I did mention that money was involved in this conflict. Glory, bragging rights, the satisfaction of having pulverized and humiliated your lifelong rivals, whatever else may be concerned, there is in fact a tidy sum set aside for the winners. “Tidy” as in 2,850 euros ($3,682.65).  Per person. And then there are other prizes that come rolling in, too, such as the money offered by the Gazzettino for the first boat that passes under the Rialto Bridge on the outbound leg (775 euros per person in 2004), or the prize offered by the other newspaper, La Nuova Venezia, for the first boat to pass under the Accademia Bridge, and so on.  Even though these prizes have been slashed, like everything else in the budget, losing them would make you bubble too.
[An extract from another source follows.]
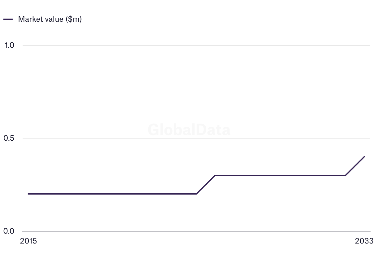The height and width of the screenshot is (259, 378).
Task: Click the middle rising segment of the line
Action: (206, 185)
As things stand now, he and his partner will only get the “training subsidy,” a symbolic little payment which is the city’s consolation prize.  For the other races this payment would be around  200 euros, which might cover the cost of gas for his motorboat for a month.     But for the Storica it’s 1,427 euros ($1,854.11).  More than nothing, sure, but for a professional gondolier, which both of these men are, it is, how you say, chicken feed.  Going home with only this batch of change in your pocket is unthinkable.

And then there was Tezzat’s threat to not even try out for the race at Burano next Sunday, which is popularly regarded as the Revenge of the Storica.  It sounded good, but he and D’Este showed up, as expected, for the eliminations, and so will be confronting the Vignottini one last time this year. Yes, that  sound you hear is daggers being sharpened to a scalpel’s edge.